Mais, au-delà des incendies, nous assistons à une destruction de la forêt amazonienne extrêmement inquiétante. En Guyane, nous sommes au premier rang de ce triste spectacle. L'impact lié au changement climatique est visible : il perturbe la floraison des plantes, les cycles des animaux... Mais c'est encore compliqué de savoir quels seront les impacts à long terme sur la forêt. Ce dont nous sommes certains, c'est que les étendues naturelles se meurent, et nous assistons à une déforestation qui menace clairement notre territoire.  
 

Lorsqu'on survole la Guyane, on voit des grosses balafres dans le sol, où d'énormes flaques de boue ont remplacé les arbres.
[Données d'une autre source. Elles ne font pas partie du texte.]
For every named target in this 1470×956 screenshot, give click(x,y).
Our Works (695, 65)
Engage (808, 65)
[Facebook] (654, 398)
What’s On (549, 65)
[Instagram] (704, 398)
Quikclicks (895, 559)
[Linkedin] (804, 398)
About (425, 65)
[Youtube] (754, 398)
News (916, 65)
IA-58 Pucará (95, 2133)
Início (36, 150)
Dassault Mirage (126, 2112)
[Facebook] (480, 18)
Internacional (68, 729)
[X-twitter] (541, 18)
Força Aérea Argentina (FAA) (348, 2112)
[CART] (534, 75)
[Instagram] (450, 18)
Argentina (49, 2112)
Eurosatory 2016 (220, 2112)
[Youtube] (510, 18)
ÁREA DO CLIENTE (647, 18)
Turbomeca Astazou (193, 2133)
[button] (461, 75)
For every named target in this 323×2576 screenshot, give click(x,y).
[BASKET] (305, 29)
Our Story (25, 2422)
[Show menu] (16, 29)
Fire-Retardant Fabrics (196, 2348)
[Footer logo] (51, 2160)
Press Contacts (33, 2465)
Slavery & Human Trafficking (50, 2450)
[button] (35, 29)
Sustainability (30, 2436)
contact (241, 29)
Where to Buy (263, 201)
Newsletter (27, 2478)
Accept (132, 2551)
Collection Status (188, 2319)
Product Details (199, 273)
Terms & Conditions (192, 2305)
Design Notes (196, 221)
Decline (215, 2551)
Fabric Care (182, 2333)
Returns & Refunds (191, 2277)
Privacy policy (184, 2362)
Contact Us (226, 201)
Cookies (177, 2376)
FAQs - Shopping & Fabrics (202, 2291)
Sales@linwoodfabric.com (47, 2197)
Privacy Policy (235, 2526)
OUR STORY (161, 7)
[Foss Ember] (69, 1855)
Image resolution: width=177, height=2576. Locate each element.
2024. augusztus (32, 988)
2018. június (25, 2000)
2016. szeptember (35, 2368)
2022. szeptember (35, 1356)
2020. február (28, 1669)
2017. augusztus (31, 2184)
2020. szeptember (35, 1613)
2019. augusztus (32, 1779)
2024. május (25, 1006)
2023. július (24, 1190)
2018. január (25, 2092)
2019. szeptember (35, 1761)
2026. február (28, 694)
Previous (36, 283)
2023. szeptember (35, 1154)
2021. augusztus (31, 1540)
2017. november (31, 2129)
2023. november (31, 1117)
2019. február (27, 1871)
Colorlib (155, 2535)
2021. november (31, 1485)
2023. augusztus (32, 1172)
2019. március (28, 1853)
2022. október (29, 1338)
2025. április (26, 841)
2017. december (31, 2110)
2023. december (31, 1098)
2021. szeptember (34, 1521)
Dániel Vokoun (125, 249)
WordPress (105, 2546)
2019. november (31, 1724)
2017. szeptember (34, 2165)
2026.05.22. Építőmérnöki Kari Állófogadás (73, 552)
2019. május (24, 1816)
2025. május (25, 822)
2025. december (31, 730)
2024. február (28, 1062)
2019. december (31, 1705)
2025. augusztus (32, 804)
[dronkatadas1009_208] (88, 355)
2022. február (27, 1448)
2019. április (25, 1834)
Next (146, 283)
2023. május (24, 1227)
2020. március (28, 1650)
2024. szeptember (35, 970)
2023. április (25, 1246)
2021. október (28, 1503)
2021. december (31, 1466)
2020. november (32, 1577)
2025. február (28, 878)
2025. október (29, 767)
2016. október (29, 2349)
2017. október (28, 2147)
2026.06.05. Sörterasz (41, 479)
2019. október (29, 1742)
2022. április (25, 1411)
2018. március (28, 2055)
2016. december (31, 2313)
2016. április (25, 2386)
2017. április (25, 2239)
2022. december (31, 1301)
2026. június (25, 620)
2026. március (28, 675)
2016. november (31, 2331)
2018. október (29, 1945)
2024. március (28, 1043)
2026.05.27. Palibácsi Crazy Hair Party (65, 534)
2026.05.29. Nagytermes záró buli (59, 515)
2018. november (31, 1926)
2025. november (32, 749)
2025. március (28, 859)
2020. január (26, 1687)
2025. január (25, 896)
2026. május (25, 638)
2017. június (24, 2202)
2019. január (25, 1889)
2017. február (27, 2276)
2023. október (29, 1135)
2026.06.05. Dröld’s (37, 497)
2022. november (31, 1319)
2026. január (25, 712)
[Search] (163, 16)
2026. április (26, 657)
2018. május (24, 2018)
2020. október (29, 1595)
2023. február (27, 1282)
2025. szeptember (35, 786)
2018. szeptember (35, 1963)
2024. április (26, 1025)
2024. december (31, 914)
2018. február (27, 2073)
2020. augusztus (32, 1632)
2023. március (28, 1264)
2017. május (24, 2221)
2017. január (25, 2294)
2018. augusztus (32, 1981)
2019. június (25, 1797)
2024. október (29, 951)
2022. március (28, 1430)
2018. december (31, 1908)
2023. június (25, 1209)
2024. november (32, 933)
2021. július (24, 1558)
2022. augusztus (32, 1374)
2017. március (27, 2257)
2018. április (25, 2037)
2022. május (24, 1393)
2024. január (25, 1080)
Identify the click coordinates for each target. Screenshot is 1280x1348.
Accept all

On voit des bateaux qui raclent le sol à la recherche d'or, ce qui provoque une contamination au mercure, qui empoisonne les peuples autochtones. C'est un spectacle affligeant. 

En quoi les propos d'Emmanuel Macron peuvent-ils vous sembler hypocrites ?  

Je pense qu'il y a un double jeu : c'est toujours plus simple d'aller critiquer ce qui se passe chez le voisin plutôt que faire son mea-culpa.

Nous assistons à un double discours qui est grave, notamment pour la protection de la forêt primaire. La vérité, c'est qu'il existe encore des permis miniers délivrés aux entreprises en Guyane. Ce gouvernement a permis de délivrer 360 000 hectares de terre à l'industrie minière : contrairement à ce qu'on essaie de nous faire croire, il n'y a pas de frein à cette activité minière.

Même si Emmanuel Macron a annoncé que le projet de la "Montagne d'or" ne se ferait pas, rien n'est enterré. La compagnie chargée du projet a même demandé un renouvellement de la concession, donc nous ne sommes pas certains d'être engagés vers une sortie totale de l'industrie minière en Guyane. 

Et ça ne s'arrête pas là. Nous voyons également de plus en plus de projets de biomasse qui menacent la forêt. Ce mode de production énergétique repose sur la combustion du bois... Concrètement, cela veut dire qu'on met la main sur des hectares de forêt, qui vont ensuite être brûlés pour produire de l'énergie, et rien n'est fait pour lutter contre cela, au contraire. On ne va pas dans le bon sens !

En Guyane, le gouvernement français n'est absolument pas à la hauteur, non plus, pour contrôler l'orpaillage illégal, qui détruit la forêt à petit feu. Les contingents ne sont pas suffisants pour contrôler la forêt, qui ne nous appartient plus : on arrive, sur le territoire, à plus de 10 000 orpailleurs illégaux, et rien n'est fait par le gouvernement français pour les stopper.  

Quelles solutions doivent être mises en place selon vous ? 

Les peuples autochtones ont posé de grandes revendications, notamment pour obtenir leur part de décision sur les territoires de Guyane. Il serait temps d'écouter et de faire preuve d'humilité par rapport à l'appel du Grand conseil coutumier des peuples amérindien et bushinengué, et de laisser la gestion de ces territoires aux peuples qui les connaissent le mieux, et qui ont toujours su les protéger.

Ce n'est qu'en s'appuyant sur la connaissance de ces peuples que nous pourrons protéger ces étendues.  

Concernant la décision d'Emmanuel Macron de ne plus soutenir le Mercosur, on ne peut que s'en réjouir. Mais cela permettra-t-il vraiment de bloquer la ratification de ce traité ? On est en droit de s'en inquiéter. Idem pour la proposition d'Annick Girardin de créer un fonds international contre les feux de forêt et le reboisement : l'initiative est intéressante, mais elle ne prend absolument pas la mesure de la responsabilité que nous avons vis-à-vis de ces territoires.

À aucun moment, les peuples autochtones concernés n'ont été représentés dans ce genre de décision.

Il s'agit maintenant de trouver une voie d'apaisement. Jair Bolsonaro est clairement en train de réaliser une de ses promesses de campagne : raser la forêt amazonienne pour pouvoir installer l'agro-industrie dans le pays. Il a été élu sur l'idée de dire : "Nous n'avons plus de place pour les terres autochtones". Nous nous devons d'empêcher cela.

Actuellement, par les relations que nous entretenons avec le Brésil, nous approuvons indirectement leur politique. Aujourd'hui, le gouvernement français doit être plus concret, tant dans la parole que dans l'action, pour démontrer que nous ne cautionnons pas cette politique.